Initiation is a personal experience in which one becomes aware of mysteries-realities that were previously hidden, that cannot be communicated by one person to another in words or symbols, that must be experienced directly, firsthand.
by Ellen Cannon Reed in “The Heart of Wicca: Wise Words from a Crone on the Path”
Lately I’ve been thinking a lot about initiation and what it means to me. I am part of a tradition that works primarily online, although I’m lucky enough to have the High Priestess within a few hours drive of me. My tradition is wiccan, and thus an initiatory tradition.
The challenge we have is that in addition to the coven, there is a school for people interested in wicca and our tradition who do not wish to become part of the tradition. This only limits people who are interested in pursuing the third degree coursework, as that is much more personalized and more involved in understanding how to work within the tradition. Most of the work before that is learning the basics (and not so basics) of Wicca.
The first and second degrees are fairly in-depth in the subjects covered, everything from the basics of the history of Wicca, to how to create your own amulets, talismains and thought forms. The tradition is eclectic, there’s not a whole lot of “this is how we do things” or spells handed down from a traditional book. The first and second degree initiations are large affairs, with people from all around the world attending online. The third degree initiations are done in person, as is most of the third degree training.

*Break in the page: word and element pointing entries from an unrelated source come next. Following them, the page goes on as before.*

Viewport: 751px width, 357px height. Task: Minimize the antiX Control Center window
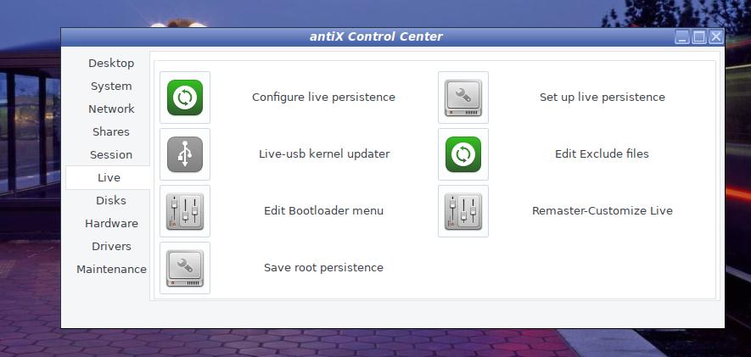pos(682,37)
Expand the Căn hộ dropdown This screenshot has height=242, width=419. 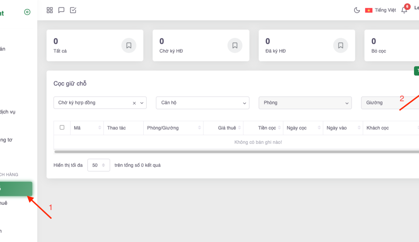[x=203, y=103]
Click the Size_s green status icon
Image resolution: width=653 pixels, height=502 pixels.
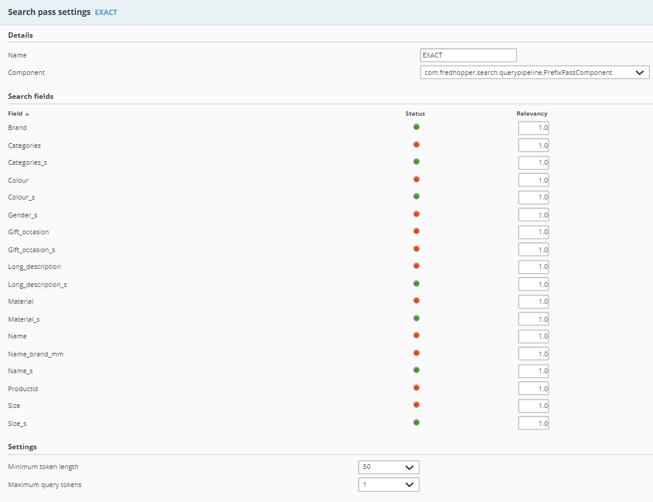pos(416,422)
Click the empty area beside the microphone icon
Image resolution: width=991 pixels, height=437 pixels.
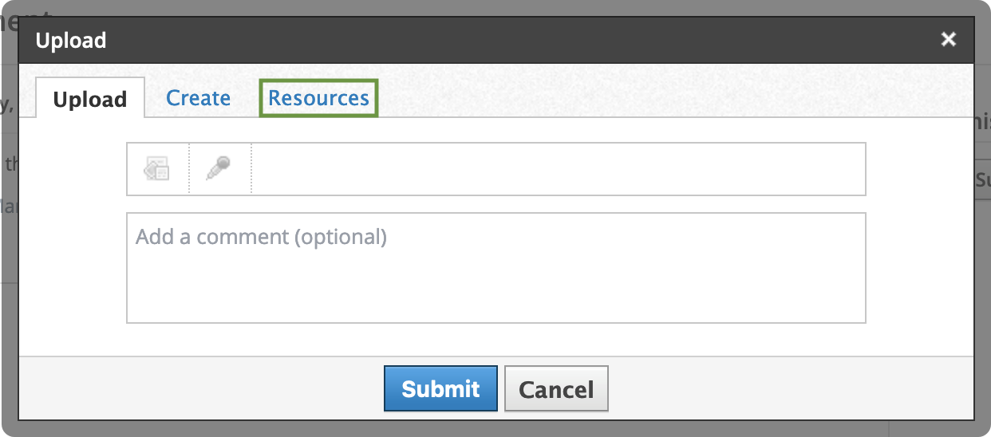[558, 168]
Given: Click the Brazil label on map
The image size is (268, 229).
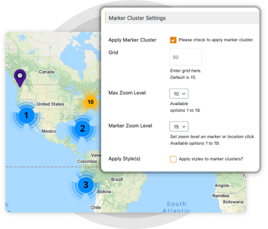Looking at the screenshot, I should (x=117, y=179).
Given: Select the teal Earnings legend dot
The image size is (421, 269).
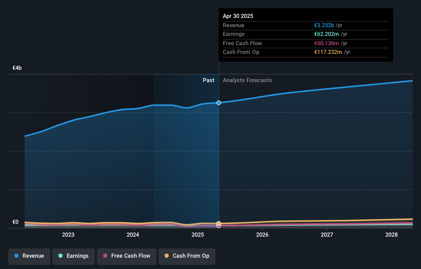Looking at the screenshot, I should [60, 256].
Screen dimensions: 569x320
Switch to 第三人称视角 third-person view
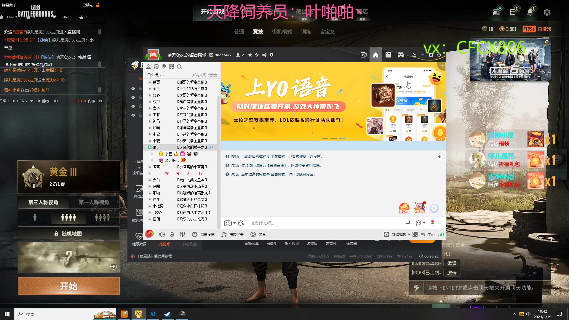point(43,202)
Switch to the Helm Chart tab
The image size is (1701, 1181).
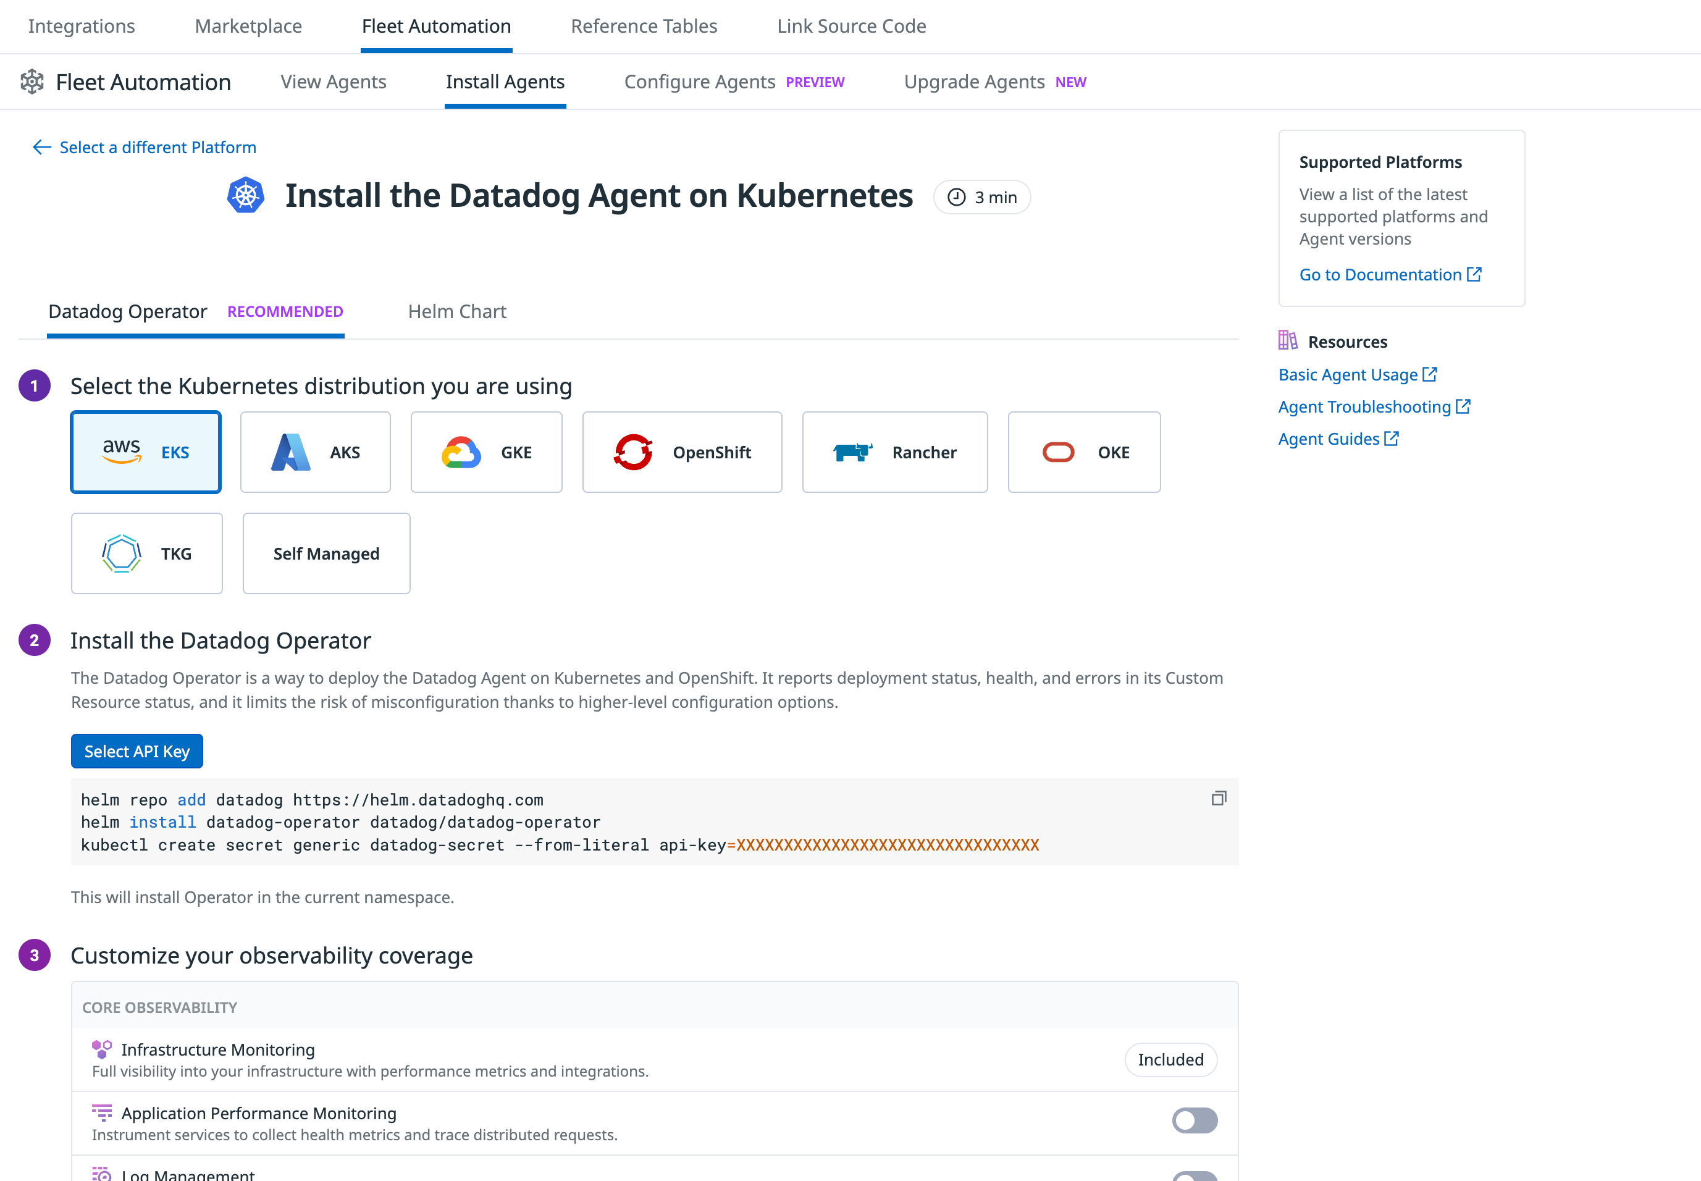click(x=456, y=311)
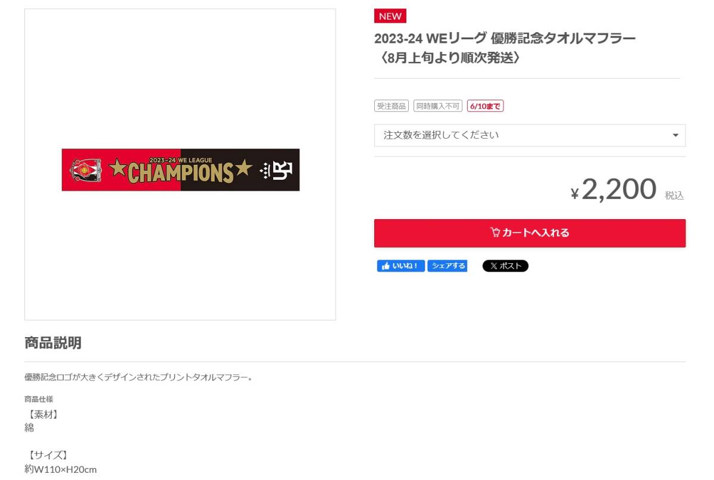Screen dimensions: 714x480
Task: Click the Facebook thumbs-up いいね！ button
Action: [x=400, y=266]
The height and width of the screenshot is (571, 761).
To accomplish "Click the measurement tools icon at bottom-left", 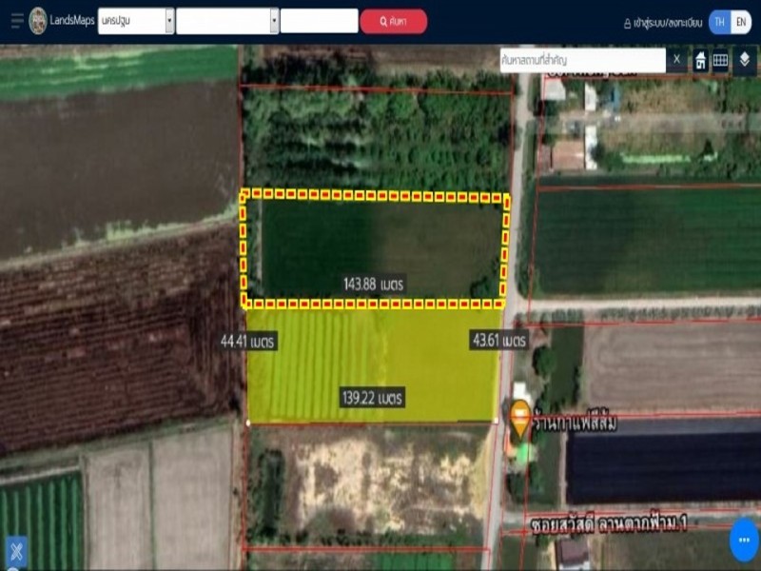I will tap(15, 551).

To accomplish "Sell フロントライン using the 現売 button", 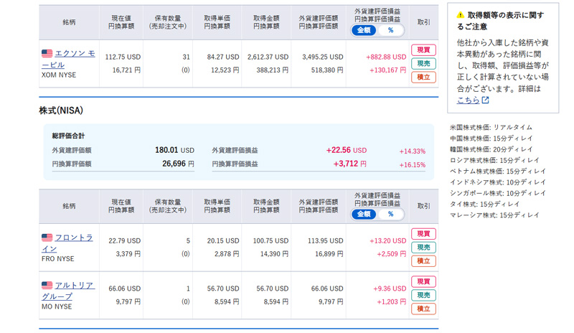I will 423,248.

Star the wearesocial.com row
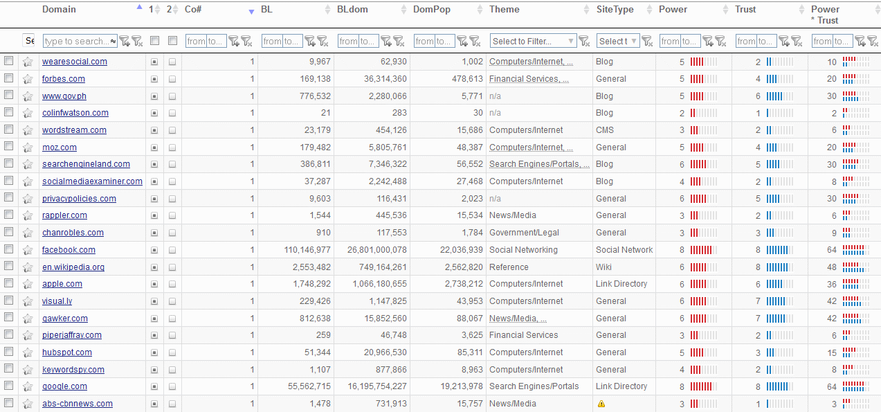pyautogui.click(x=28, y=62)
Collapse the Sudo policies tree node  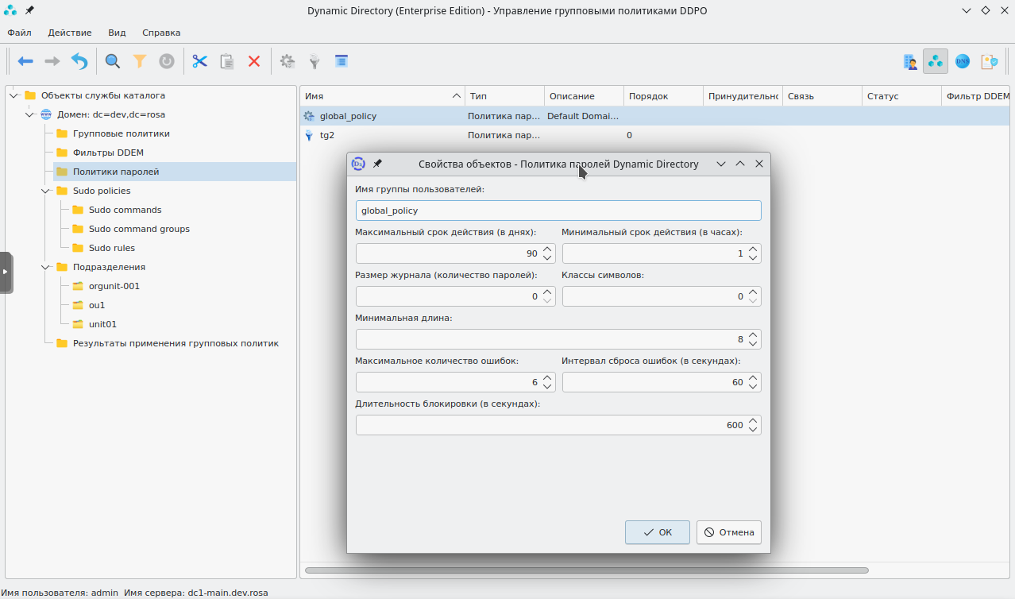click(45, 191)
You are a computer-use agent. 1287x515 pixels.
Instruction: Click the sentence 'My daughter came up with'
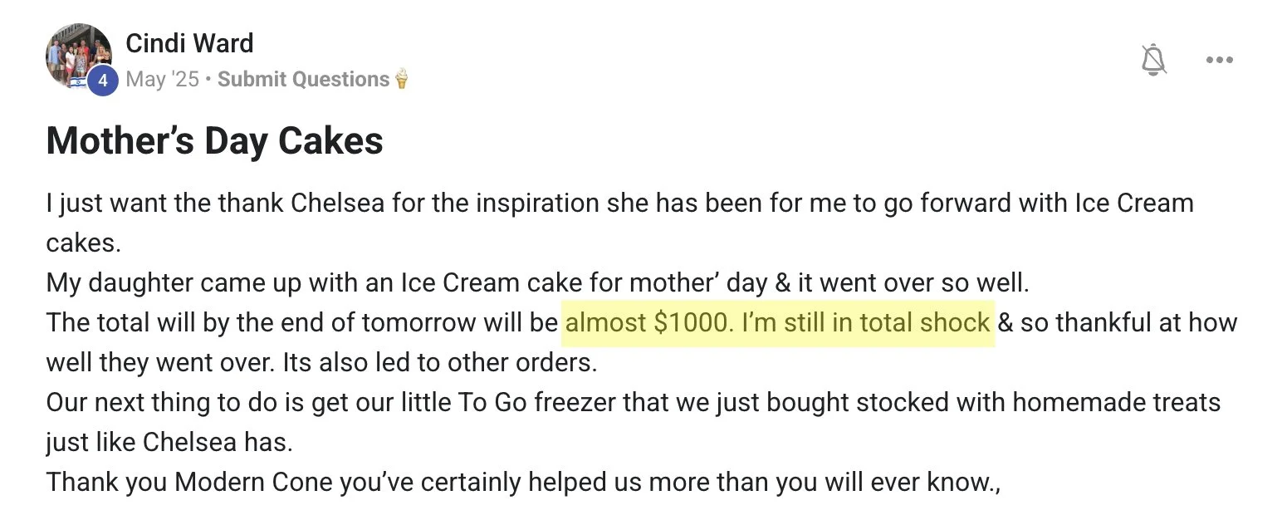pyautogui.click(x=536, y=283)
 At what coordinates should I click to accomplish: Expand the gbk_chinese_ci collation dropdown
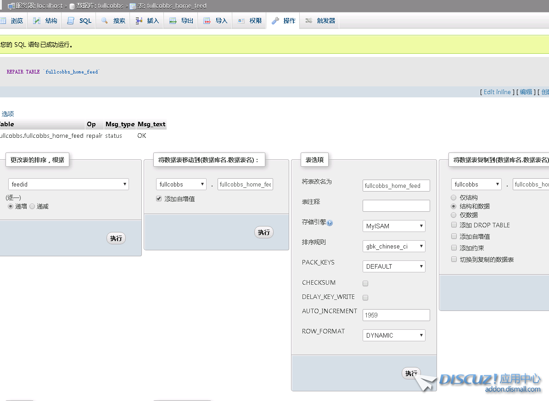(394, 246)
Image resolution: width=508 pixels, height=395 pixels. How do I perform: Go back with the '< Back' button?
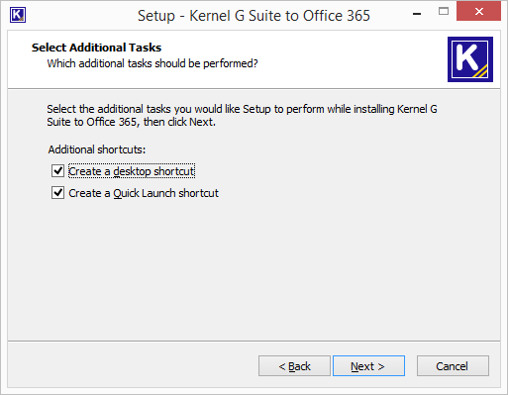click(294, 366)
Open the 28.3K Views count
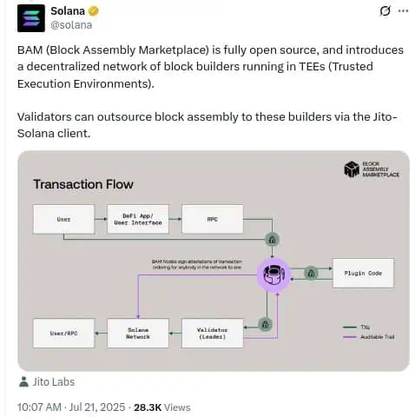This screenshot has height=417, width=415. point(162,407)
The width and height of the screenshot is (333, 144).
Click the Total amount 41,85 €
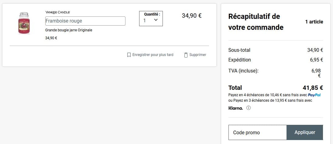coord(313,88)
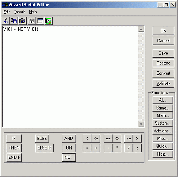This screenshot has height=177, width=178.
Task: Click the Cut scissors icon in toolbar
Action: 6,21
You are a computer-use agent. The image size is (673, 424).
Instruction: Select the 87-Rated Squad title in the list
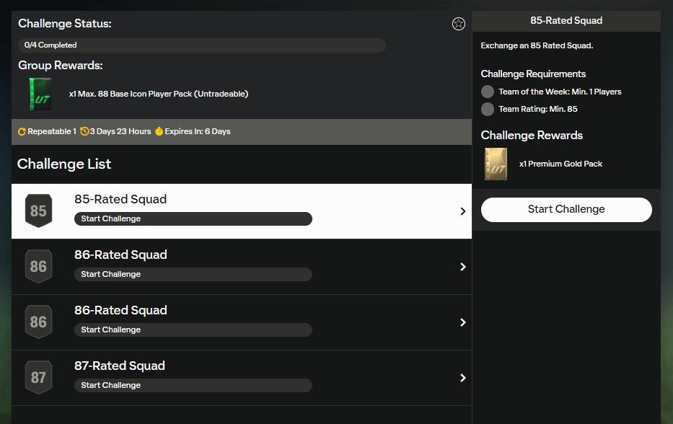120,366
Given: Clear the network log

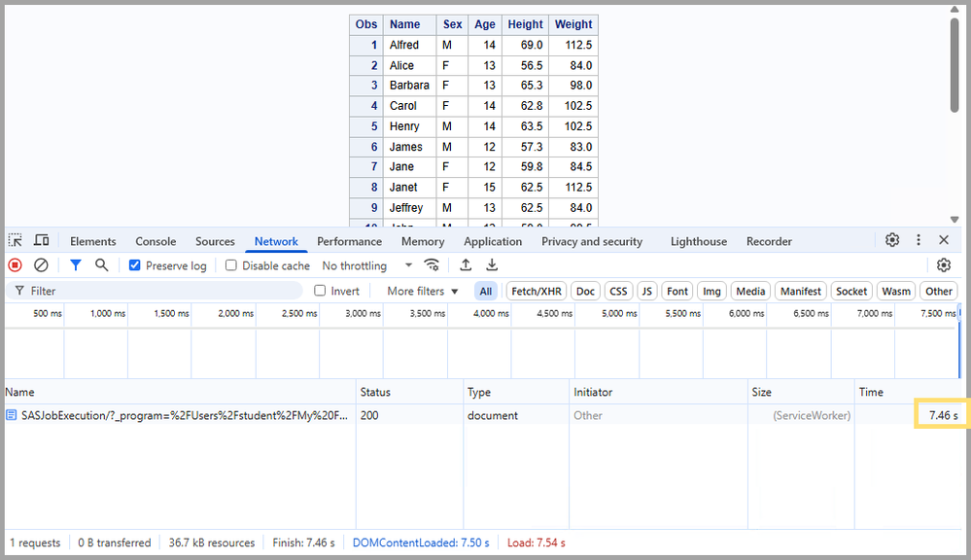Looking at the screenshot, I should point(41,265).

So it comes to me to think about what each of those rituals are. I have been initiated into Wicca before I came to my current tradition and it was a different experience than the initiation that I have had in my current tradition. It’s not that the online rituals weren’t powerful experiences … I have been in tears before due to an online ritual (more than once), but the online initiations didn’t seem to have the same effect as the in-person initiation. I think it was simply the amount of personalization. It’s not possible to do an individual initiation when there are a large number of students. It’s more like a graduation ceremony than an initiation (in the definition above).
That doesn’t mean that the ceremony wasn’t good, or a good way to mark a transition, but it wasn’t the life changing experience that I expected from an initiation. I am not the same person that I was before I was initiated into my current tradition, but I’m not convinced that it was as a result of the initiation.
The more I learn and study, the more I realize that I want that in-person training. It’s not that far out for me in my current path and I’m looking forward to it.
I look forward to learning now, from people who are willing to teach me now, and later from those who will teach me later. One day, when it’s time, I may go through another initiation. In the mean time, I’ll enjoy the journey.